Usage and Outlook
The cluster Galaxy at Leipzig University is optimized for big data research on a shared nothing architecture. It supports a broad diversity of usage through its flexible partitioning approach, including efficient Hadoop job scheduling and dedicated temporary partitions configured according to the user’s need.
Access to Galaxy
The Galaxy cluster is available for scientists at universities in Saxony and the near vicinity. Cluster usage is organized as follows:
- contact us and we will discuss your requirements
- create an account at register.sc.uni-leipzig.de
- get your reservation for cluster ressources
- access the reserved resources during the reservation interval via SSH to our gateway
- do your research e.g. with Apache Hadoop jobs or on an exclusive cluster partition
- clean resources after usage
- Dr. Stefan Kühne (URZ Leipzig, Research/Development)
- Vadim Bulst (URZ Leipzig, Infrastructure)
- Lars-Peter Meyer (ScaDS Dresden Leipzig)
Although shared nothing is the cluster architecture most mentioned in the field of big data research and galaxy is quite an impressive one, we at ScaDS are happy to have more choices for deploying and testing:
Single Server / Virtual Machine:
Sometimes a dedicated server or virtual machine is the best option.
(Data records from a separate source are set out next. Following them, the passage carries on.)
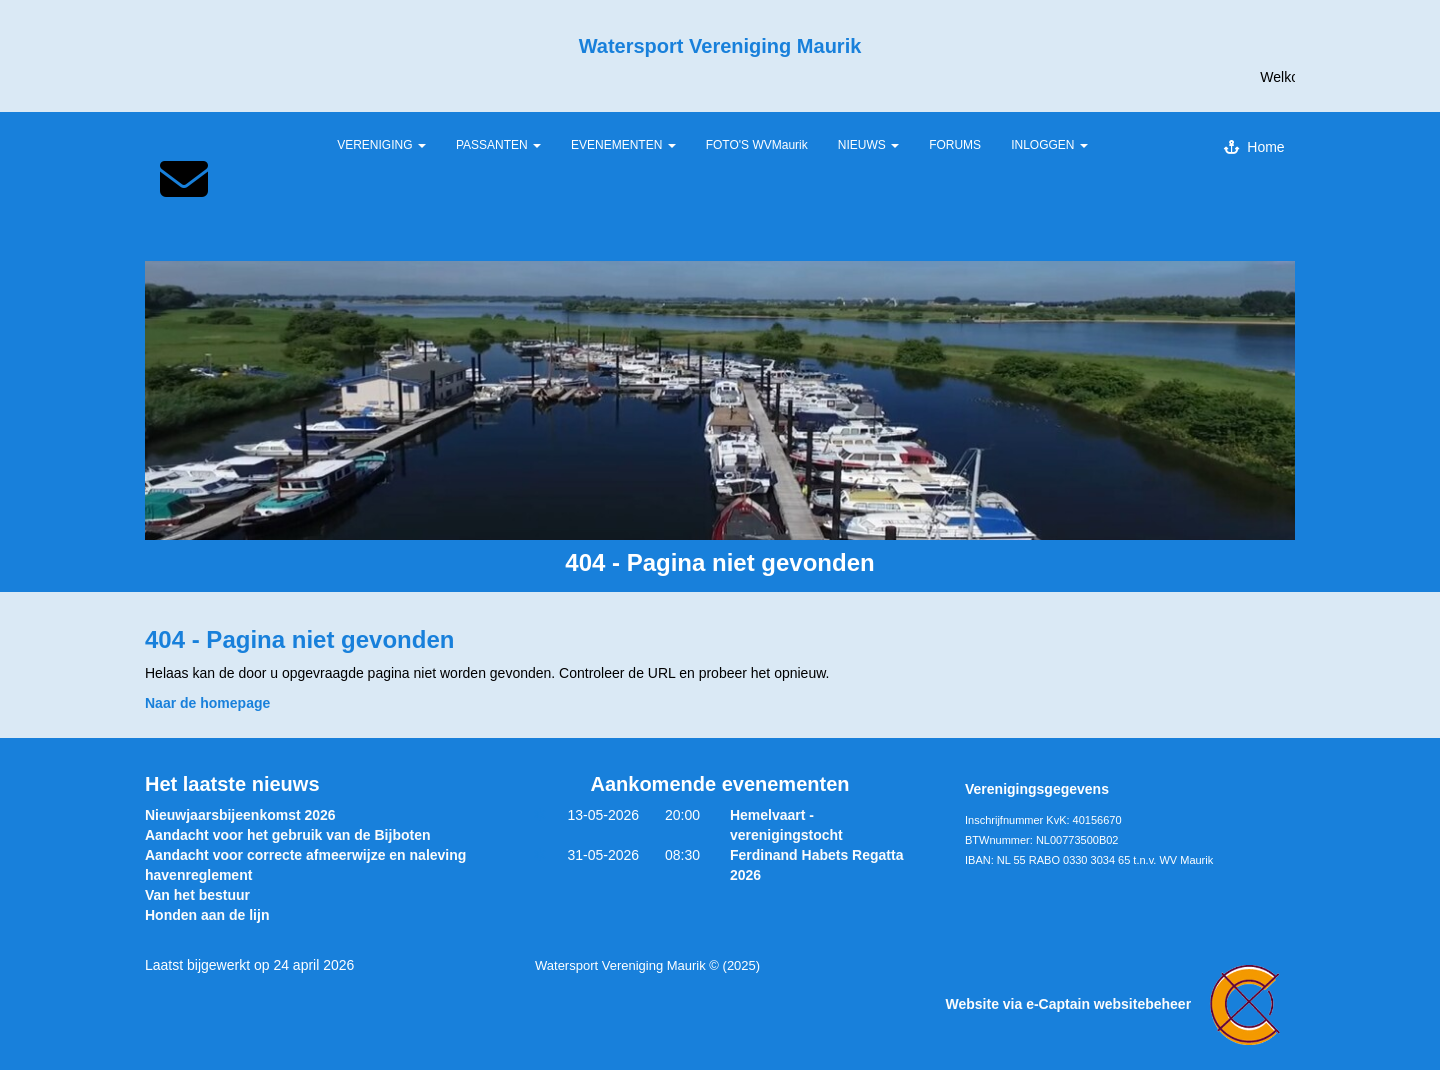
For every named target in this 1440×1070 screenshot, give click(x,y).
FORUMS (955, 145)
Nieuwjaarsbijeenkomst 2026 (240, 815)
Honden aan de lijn (207, 915)
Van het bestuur (197, 895)
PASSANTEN (498, 145)
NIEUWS (868, 145)
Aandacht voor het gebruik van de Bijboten (287, 835)
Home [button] (1254, 147)
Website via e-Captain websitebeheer (1121, 1004)
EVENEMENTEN (623, 145)
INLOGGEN (1049, 145)
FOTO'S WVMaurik (757, 145)
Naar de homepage (207, 703)
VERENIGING (381, 145)
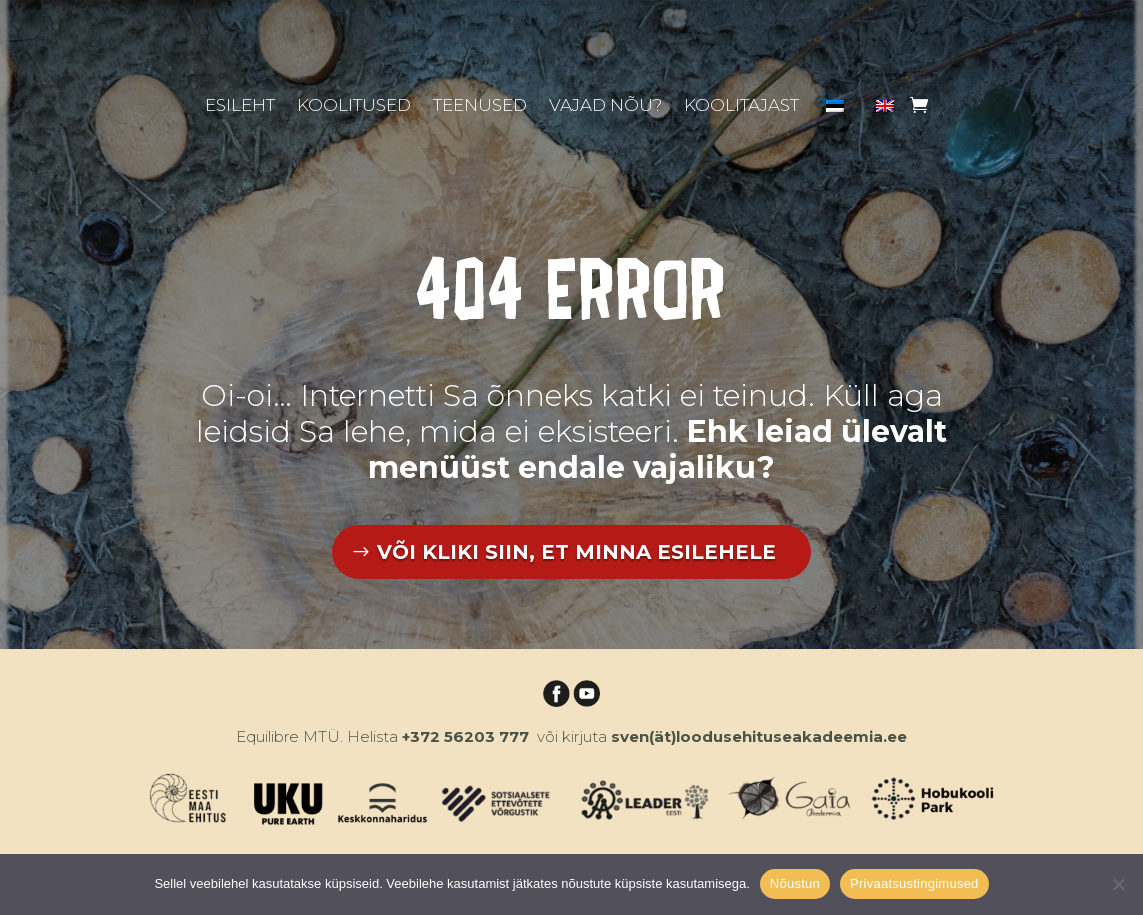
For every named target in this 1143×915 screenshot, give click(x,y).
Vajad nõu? (605, 106)
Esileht (240, 106)
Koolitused (354, 106)
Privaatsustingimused (914, 883)
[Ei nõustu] (1118, 884)
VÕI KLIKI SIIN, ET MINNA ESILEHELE (576, 552)
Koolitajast (741, 106)
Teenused (480, 106)
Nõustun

Especially temporary student projects build temporary shared nothing clusters out of small numbers of office pcs available.
IfI Big Data Research Cluster:
This shared nothing cluster with 18 nodes is located at the computer science department (IfI) of the Leipzig University. This cluster is dedicated for flexible research and offers solid state discs beside normal hard discs as option for comparisons.
As described in this article the Galaxy cluster is equipped with about 2 petabyte storage capacity, about 2000 computing cores and in total about 11.5 terabyte RAM, organized in shared nothing architecture. Although tending to the production oriented side it offers quite a lot of flexibility with its partitioning concept.
Venus is a shared memory computer located at the ZIH at the TU Dresden. It has 8 terabyte of RAM for 512 cpu cores and is organized with the linux batch job scheduler Slurm.
The new Sirius Cluster with 2 shared memory computers is optimized for in memory databases. Each node is equipped with 6 terabyte RAM and 256 cores. The cluster is located at the Leipzig University Computing Center.
The HPC cluster Taurus is located at the ZIH at the TU Dresden and is listed currently as number 107 in the Top500 List of supercomputers in the world from November 2016. More than 10 000 cores are organized with the linux batch job scheduler Slurm. The deployment of Apache Hadoop on Slurm is possible.